Quand même Miyazaki peut faire son gros branleur

Enfer. Hantise. Damnation absolue. Comment dire. C'est bien, mais c'est pas bien. À la façon du Nouveau Testament, la déontologie du journaliste stipule bien que la vérité fera de nous des hommes libres. Alors, impitoyable nous serons, fût-ce au prix de notre vie. Le vent se lève, il faut tenter d'écrire.

Soyons clair sur un point : comme toujours chez papy Hayao, Le Vent se lève propose un spectacle sensoriellement stratosphérique, un bijou de mise en scène, et un travail d'animation d'une fluidité toujours aussi rare, sur fond d'aquarelles généralement somptueuses.
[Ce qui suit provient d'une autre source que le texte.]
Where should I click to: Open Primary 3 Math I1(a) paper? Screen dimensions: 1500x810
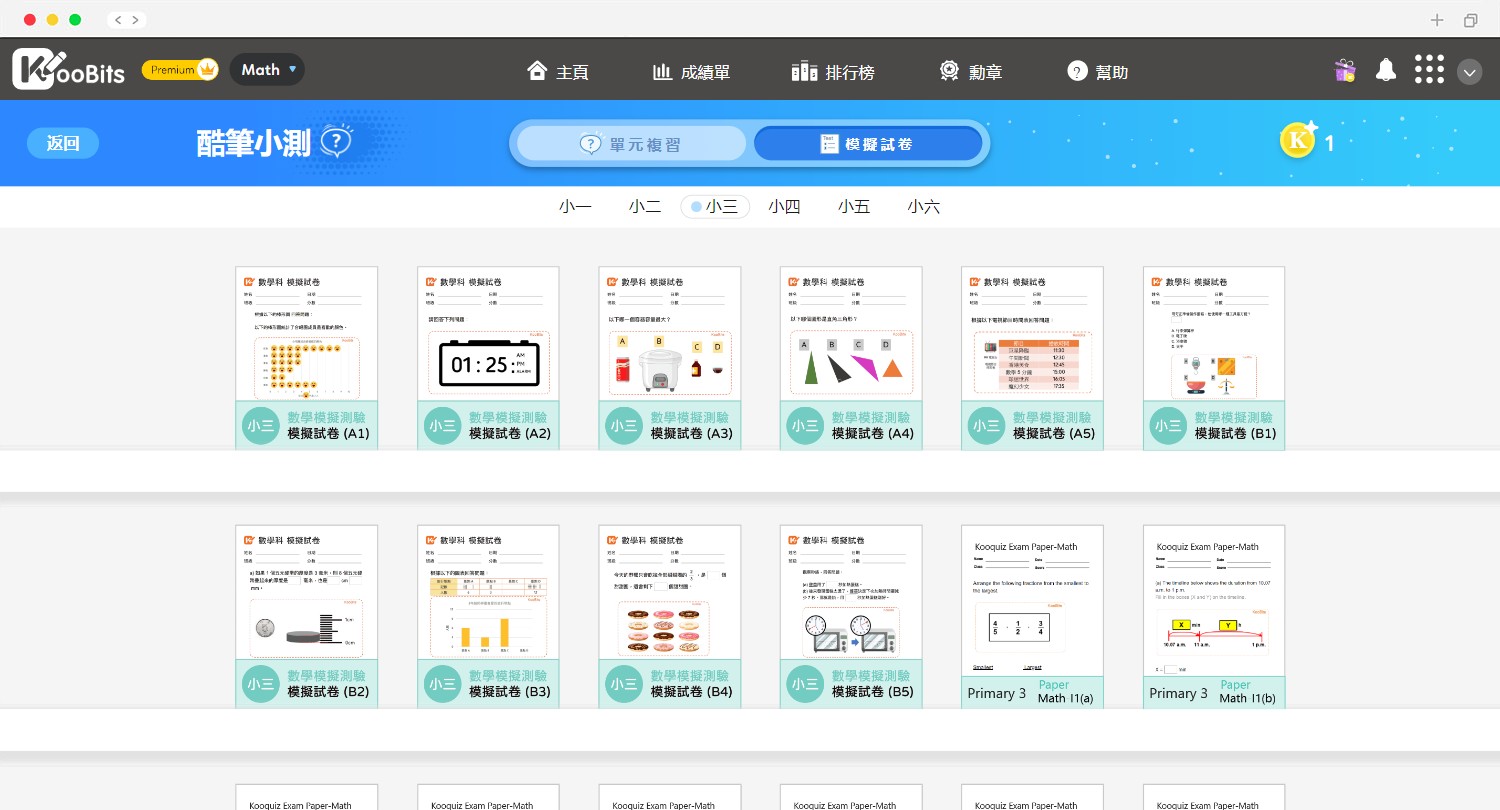1032,615
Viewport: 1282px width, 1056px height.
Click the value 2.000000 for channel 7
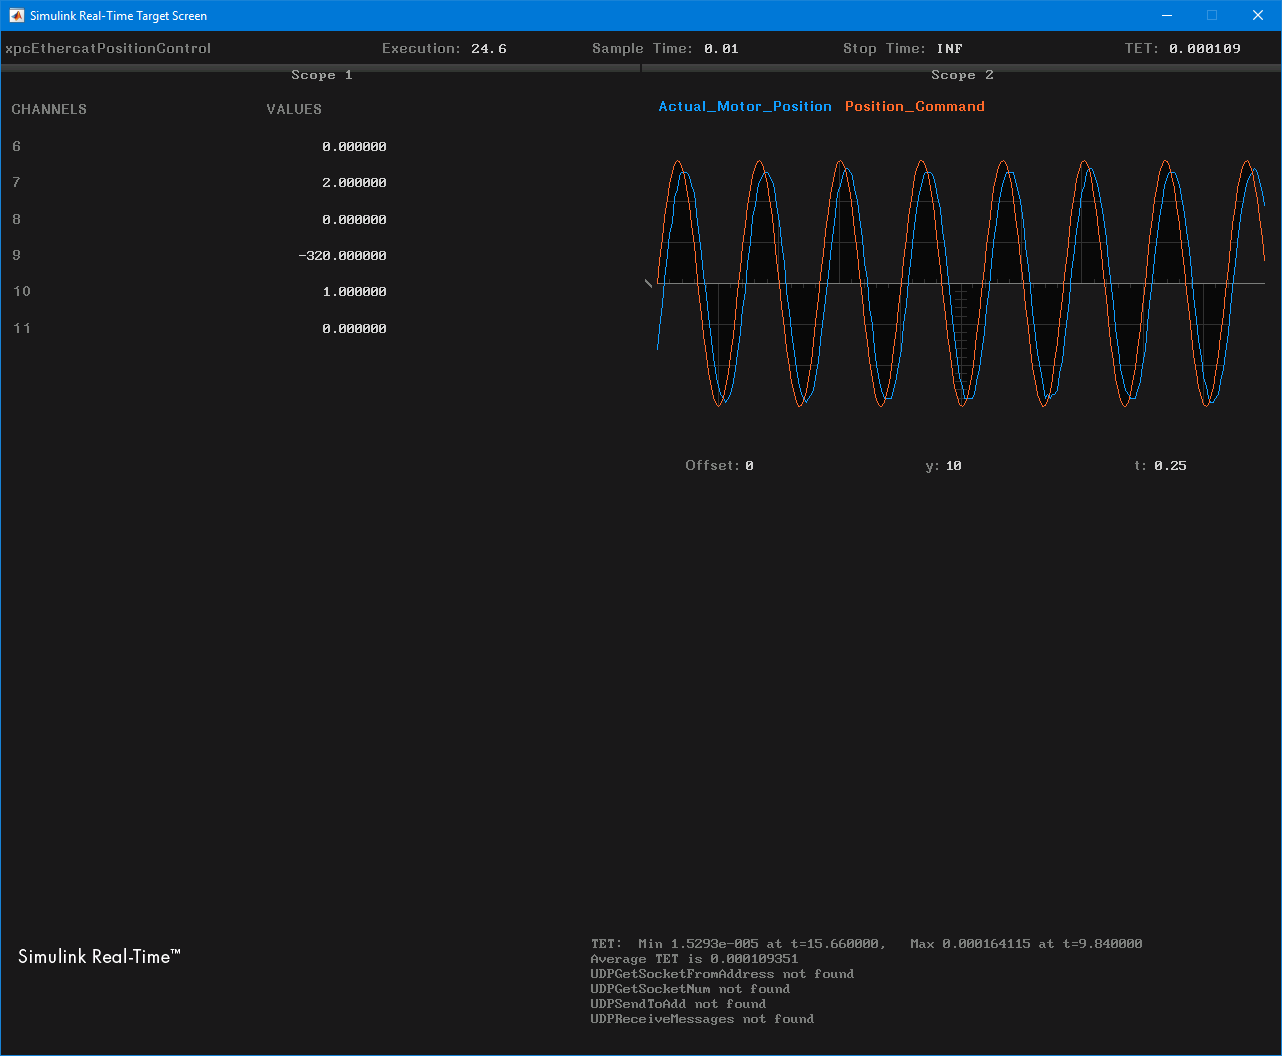pyautogui.click(x=354, y=183)
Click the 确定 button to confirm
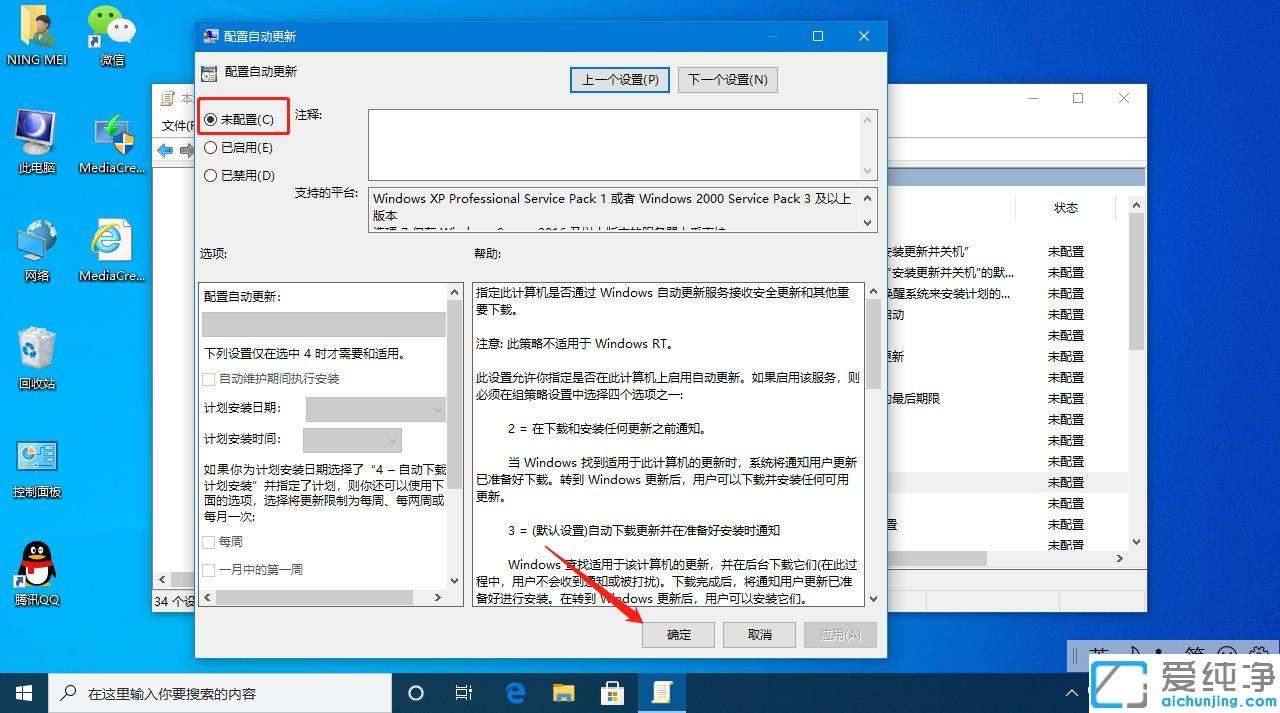 [x=678, y=634]
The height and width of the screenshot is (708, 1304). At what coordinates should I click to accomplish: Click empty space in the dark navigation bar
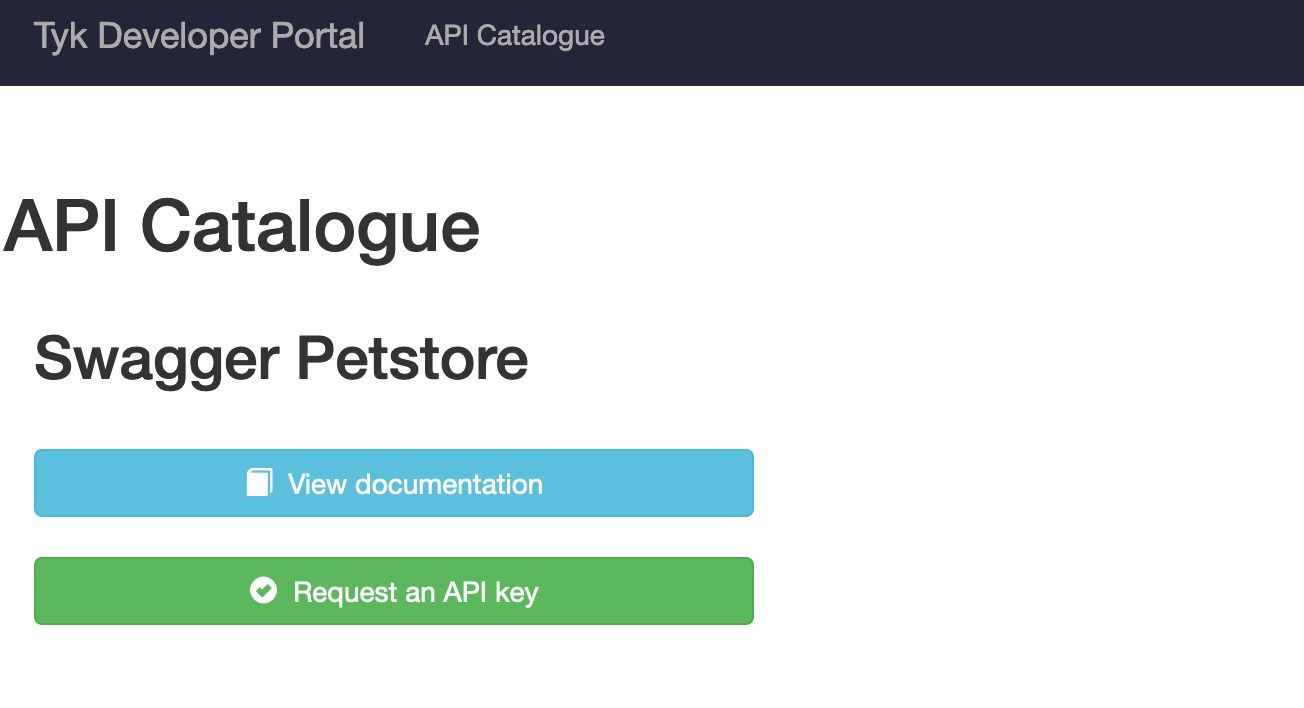click(x=950, y=40)

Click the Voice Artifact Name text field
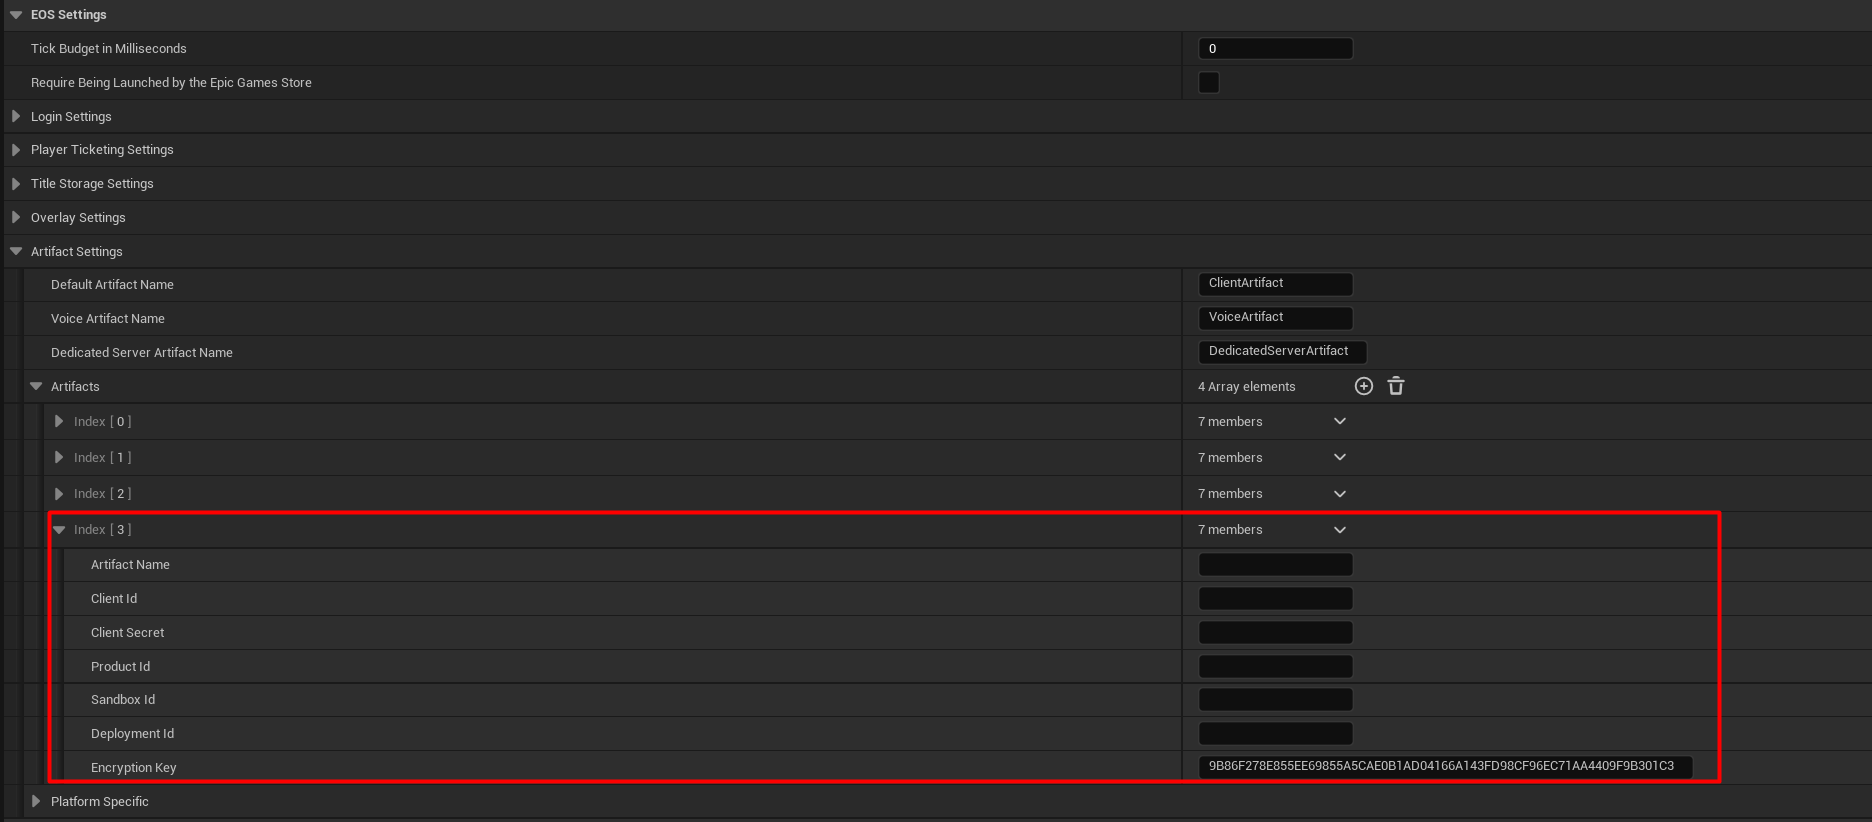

On peut trouver un peu dommage le parfait surplace de la "patte" Miyazaki en termes de character design, mais ce dernier est toujours aussi plaisant, et au moins, on ne risque pas une mauvaise surprise. Enfin, et comme toujours, ce qu'il raconte sur le Japon, sur l'Homme, la nature et l'amour est sage, juste et beau.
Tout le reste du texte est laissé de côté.